All my adult life, I've been the go to person. The rock. The shoulder. The reliable one. The one that pulls up her sleeves to get stuck in and do the hard dirty work. I left my own life and ambitions behind for my ex. I did it again when my parents divorced. And I'm doing it still for my grandparents. I get genuinely upset when others are upset and I try really hard to help out when and how I can.

I've sacrificed so much and given so much of myself and life away to others, and it never seems to come back when I need it. I've been so helpful and generous that people just expect it from me now, so acknowledgement and appreciation are seemingly always overlooked. I deal with all my issues and problems on my own, not because I want to, but because no one is ever around when I need them, they only reappear in my life when they need me again.

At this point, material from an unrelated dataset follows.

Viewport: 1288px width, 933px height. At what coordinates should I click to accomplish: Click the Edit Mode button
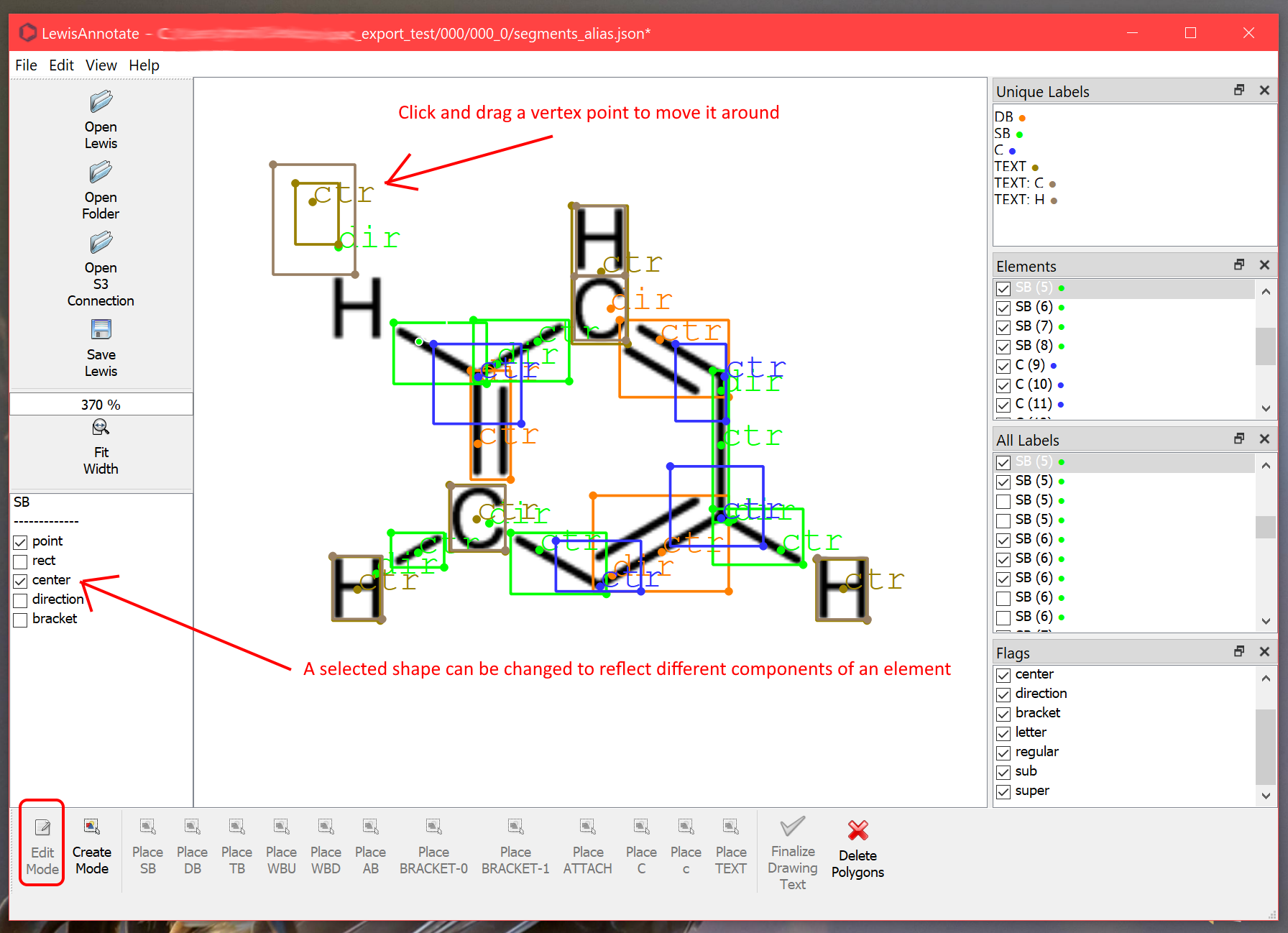coord(42,847)
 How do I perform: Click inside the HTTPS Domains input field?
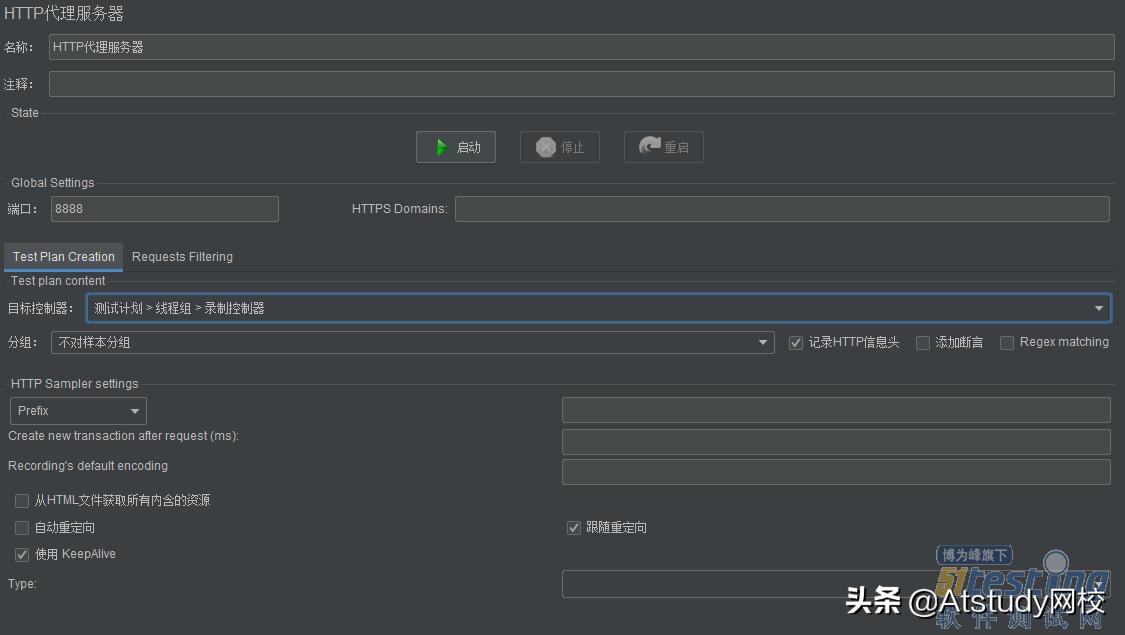(782, 208)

I'm sick of being everyone's doormat and boxing bag. I'm sick of being the one that always misses out so others don't have to. I'm sick of my own wants and needs being outdone by the wants and needs of others. Today I've been utterly dumped on by three different people. Even though I'm exhausted after a hard night with Nan, overcome with hayfever and feeling like little more than a piece of shit emotionally. But no one stops to think about me. No one stops to think about how what they're saying and doing will affect me. And I've had enough.

This is my "fuck this shit" moment. I'm done. I'm washing my hands of it all and going to focus on me and my life only. No more Mother Theresa act. Being a good person can only get you so far, sometimes you have to stop planting trees for the forest when you've got a perfectly good tree in your own backyard. It's time to head home and lay under my tree and focus on myself. The forest will continue to grow without me, perhaps just a little bit slower and harder than it's used to.

Don't be afraid to put yourselves first. One day you'll stop and realise you've been pouring from your jug for so long that it's now completely dry. And then you'll go thirsty. Unless you've got people around you that are ready and willing to fill your cup up for you.

We need to stop taking the people in our lives for granted. Think about everyone in your circle and everything that they do to help make your life better and fuller. Say thank you. Give hugs. Give gratitude cards. Offer them a helping hand when they need it. Be the one that helps make their life better and fuller because if you can't appreciate them, one day they'll end up having their own "fuck this shit" moment and you could very well end up losing them forever.